Big Garden
In March 2006, we visited a large beautiful garden in Chiang Rai, Thailand—it was wonderful and refreshing to stand in awe of the mature plants! There’s little to do to tend the garden except for watering, for it is already mature and complete. Most people want to lounge in the Big Garden and take pictures, for its maturity and colors capture one’s awe.
Behind the big garden was a nursery—it was small and out of public sight and few were taking pictures. Workers sat on low benches, and with tongs were pinching off tiny pieces of plant and placing selected pieces into tiny bottles. The closed bottles became terrariums (miniature greenhouses) for the cuttings to take root. It took months for even a few tiny roots to grow and even more months for a good enough root system for the plants to leave the bottle and to be rooted in tiny pockets of dirt in a Styrofoam form. And still later, the plants would be transplanted to tiny plastic pots, then to small clay pots…and gradually to bigger clay pots. I’m sure it took years for the tiny clipping to flower and to be planted into the big garden.
People give greater attention and admiration to the Big Garden, using flowering words. Few want to learn the skill needed in the nursery to work with tiny pieces—pieces that wouldn’t even know what a root was, much less able to understand the meaning of a flower. Each cutting knew nothing about a root! Not even aware of a leaf! And never heard of a flower! It takes great patience in starting from the beginning. If the nursery worker quits, the young plant will never have a chance at knowing that a big garden even exists, much less what one looks like.
We often ask—‘Who will cut the harvest?’ But we should start with the question—‘Who will start the seedling or the tiny cutting, to patiently teach from the beginning, so that the plant becomes ready for the harvest?’ The harvest is a fun community time. Individually placing the cutting in one bottle at a time is lonely work.
Years ago (actually, in 2003), I planted a perennial garden by the back patio of the old farm house (someday to be ‘our’ old farm house to fix up--but we ended up demolishing it and building a new house). Annually, I miss seeing my garden. Friends send me pictures, but I miss being near my Big Garden. I visit occasionally, but someday I hope to live by my garden. [And now I have to start over!]
I know some people who left the nursery early and went back to their garden…I don’t know why! And yet, I do know why. It’s easier! It’s not so lonely! And it’s already mature—just needs a little watering and some weed pulling and a little cultivation. And people take pictures daily and commune with one another, and everyone knows what a root is and what a flower and leaf are. There’s not much pain-staking teaching and explanation and tender-loving-care needed, for people’s knowledge is mature enough that no one needs to start in the beginning.

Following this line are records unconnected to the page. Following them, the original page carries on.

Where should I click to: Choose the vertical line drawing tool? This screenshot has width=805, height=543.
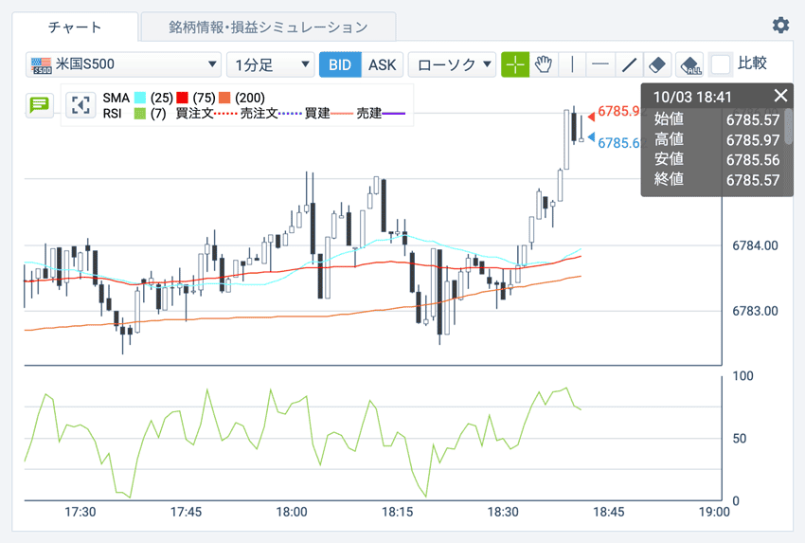click(x=572, y=64)
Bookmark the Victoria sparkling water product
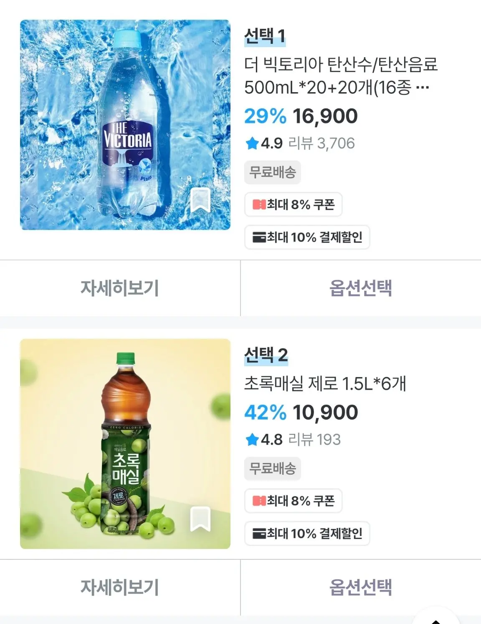481x624 pixels. pos(200,200)
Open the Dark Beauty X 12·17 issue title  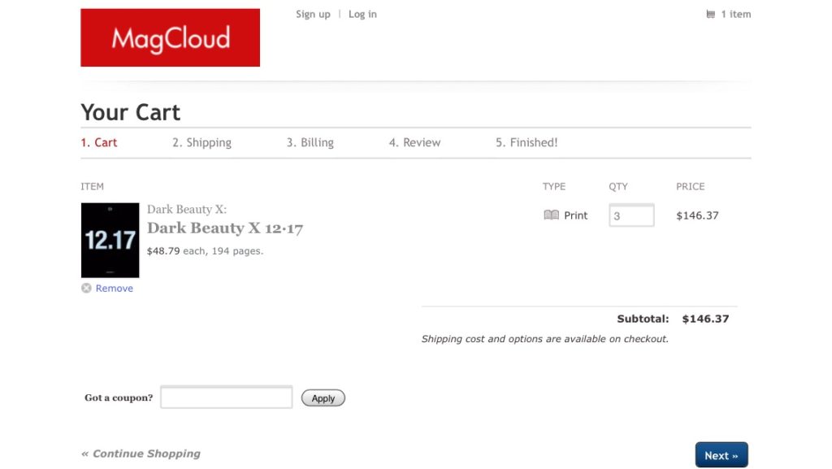[x=225, y=228]
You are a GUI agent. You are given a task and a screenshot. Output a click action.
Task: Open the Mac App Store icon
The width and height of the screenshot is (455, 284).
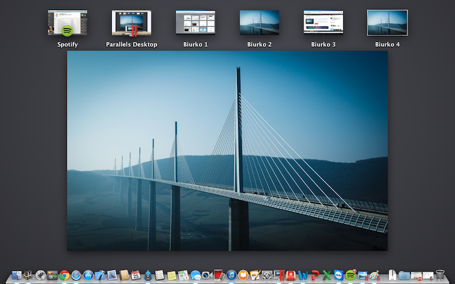click(88, 275)
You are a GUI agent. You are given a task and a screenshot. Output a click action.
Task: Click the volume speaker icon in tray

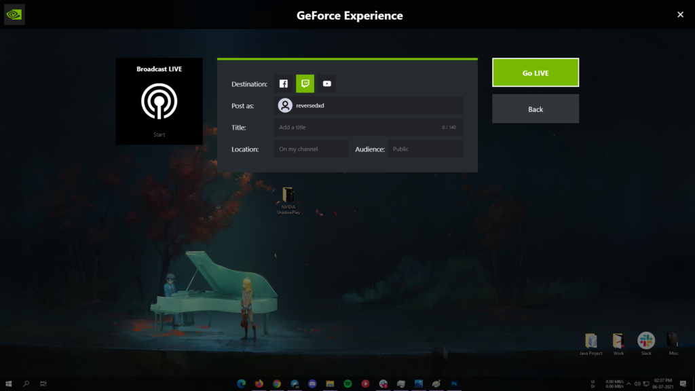coord(637,384)
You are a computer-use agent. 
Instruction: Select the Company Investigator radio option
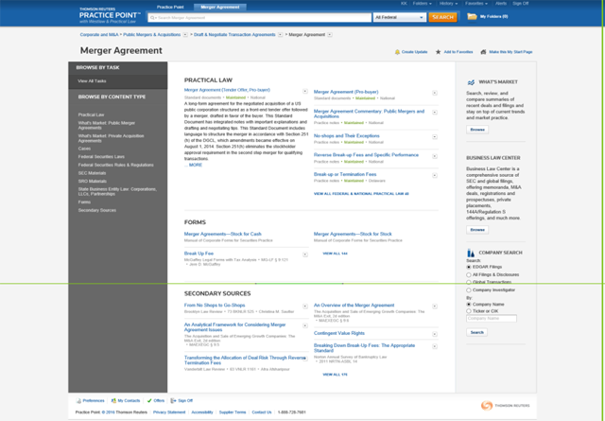click(469, 289)
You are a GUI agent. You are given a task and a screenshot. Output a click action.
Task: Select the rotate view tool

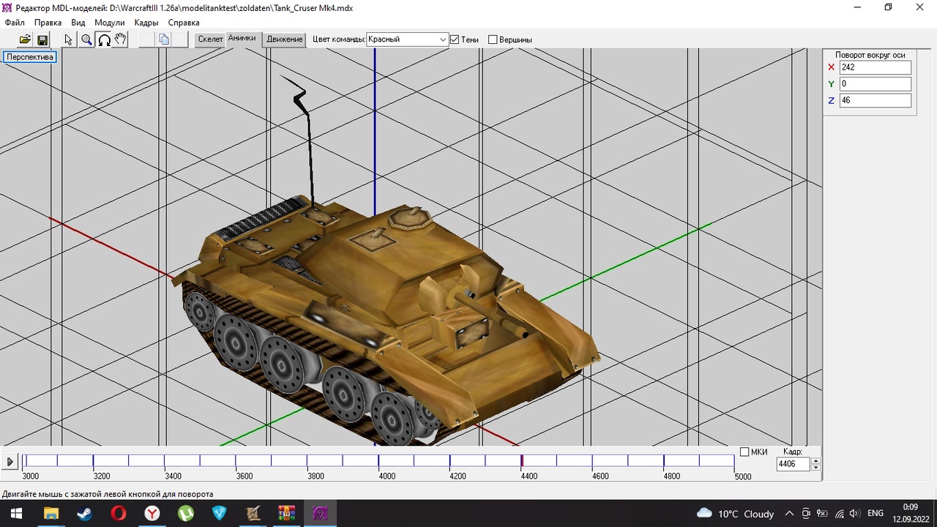104,40
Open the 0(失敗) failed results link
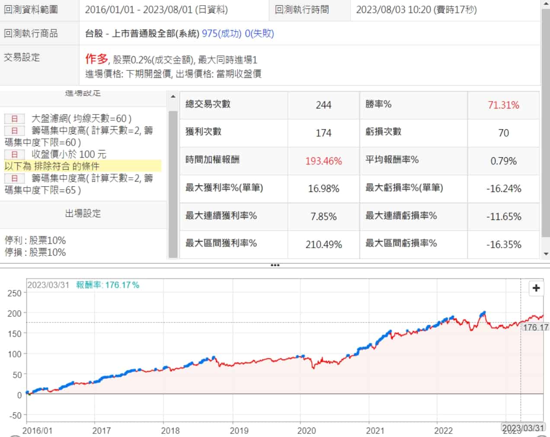Viewport: 550px width, 437px height. click(x=259, y=34)
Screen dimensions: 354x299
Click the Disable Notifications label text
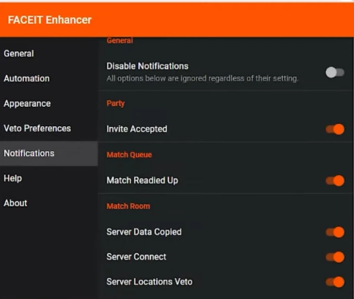147,66
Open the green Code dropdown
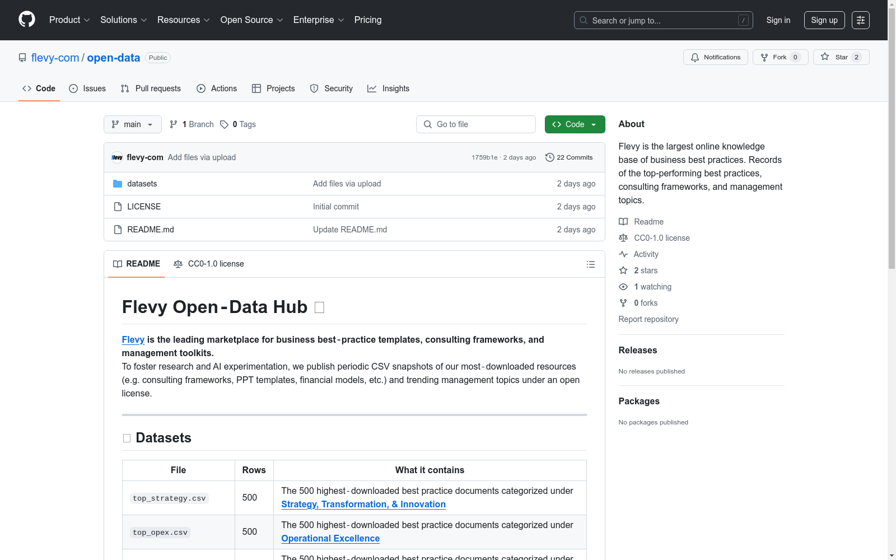Screen dimensions: 896x560 (575, 124)
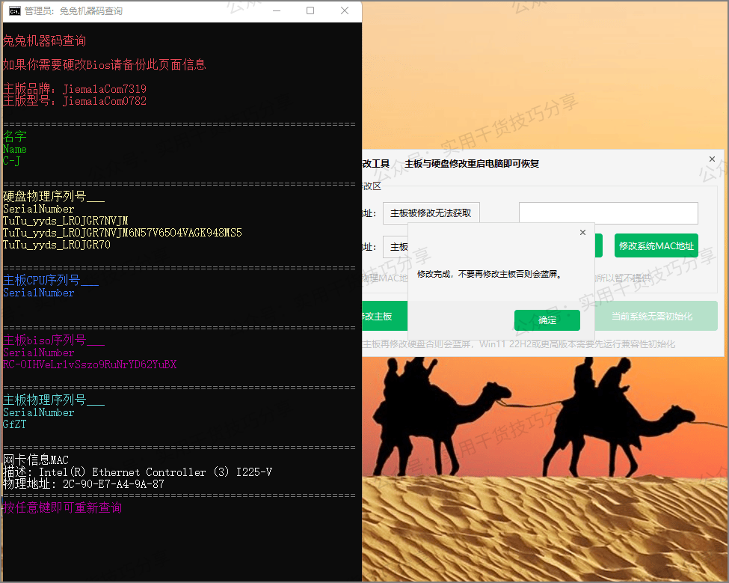
Task: Click the 主版品牌 JiemalaCom7319 line
Action: tap(75, 89)
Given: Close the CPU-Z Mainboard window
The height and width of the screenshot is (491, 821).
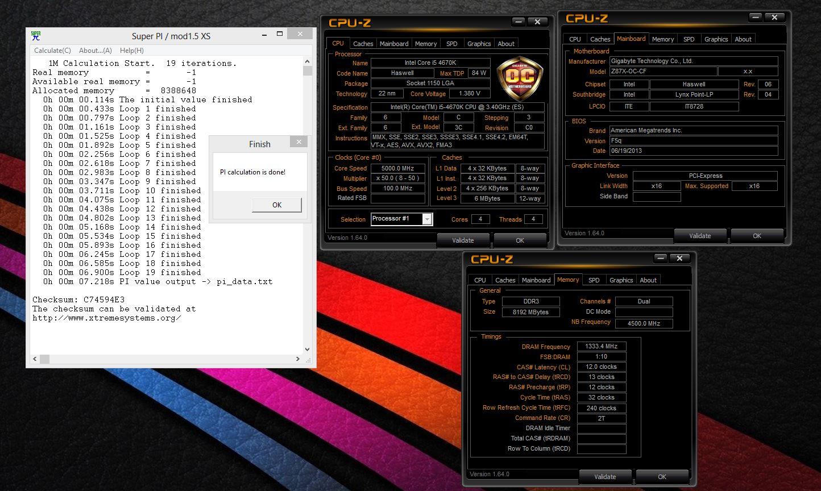Looking at the screenshot, I should point(774,18).
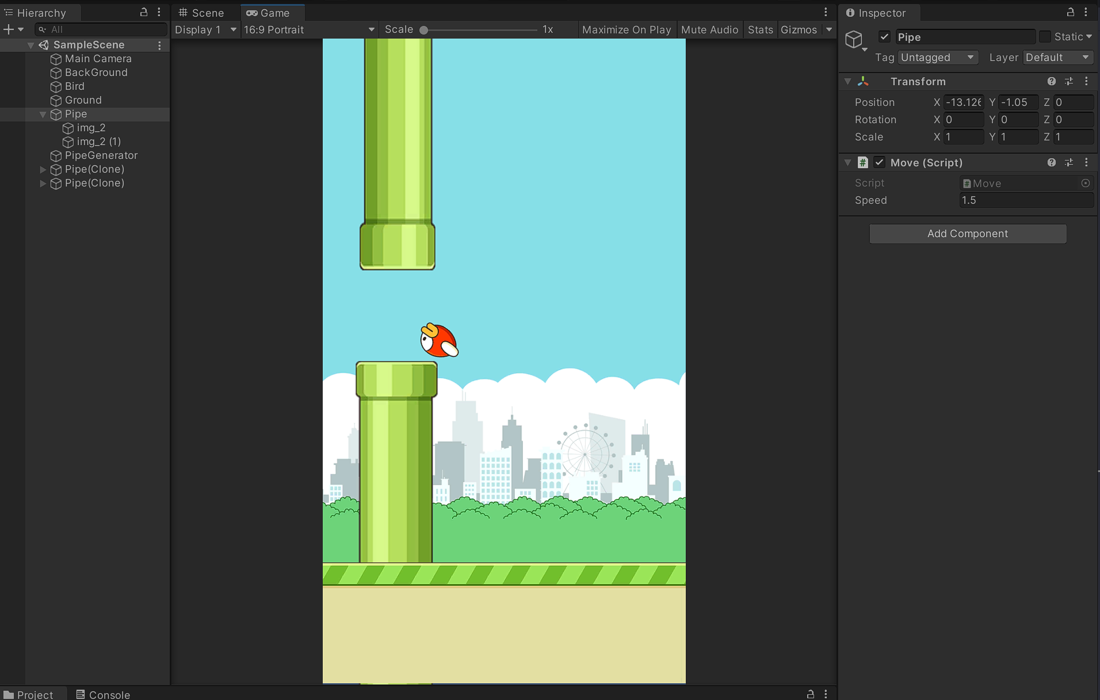
Task: Click the Game view Scale slider
Action: pos(480,30)
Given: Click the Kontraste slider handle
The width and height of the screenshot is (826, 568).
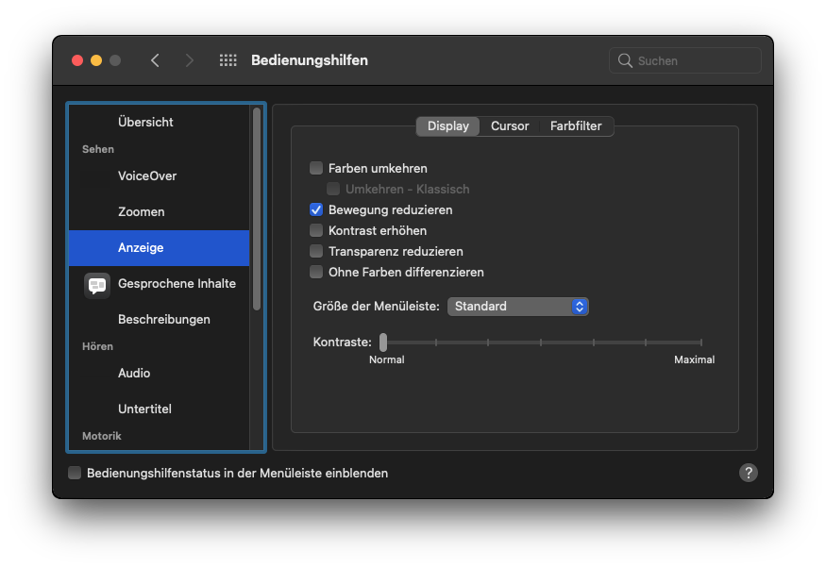Looking at the screenshot, I should [383, 342].
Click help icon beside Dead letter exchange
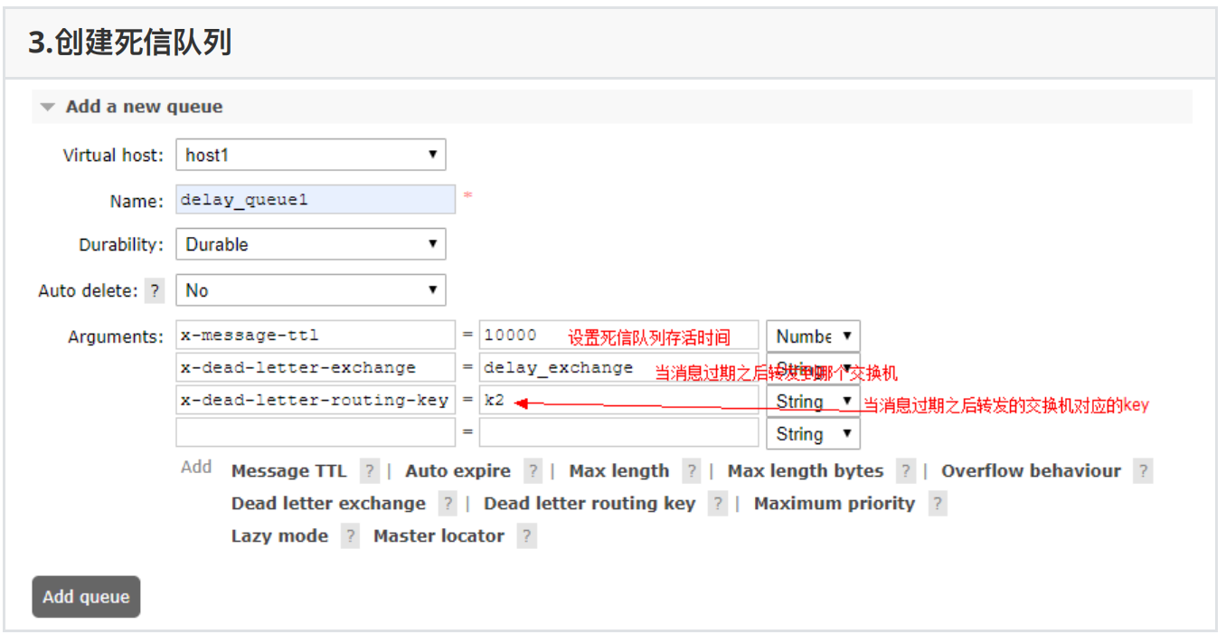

Sayang (Filipino word for ‘too bad!’) to workers who leave when they’ve learned the skill of the nursery and the beauty of the work along the way, for they will never view the flowering plants, except in their own garden. Perhaps a few never really learn the skill of the nursery and always desire the language of the big garden, for nursery work is a skill to be learned. But for those who stay the long haul—they will not only pick beautiful flowers, but they will bask in the scent of the roses and the tall growth of the flowering shrubs and the shade of the flowering trees, and they will take lots of pictures and will receive rewards for their nursery skills, for great is their reward in the final Big Garden.
This is my Word Picture for the day.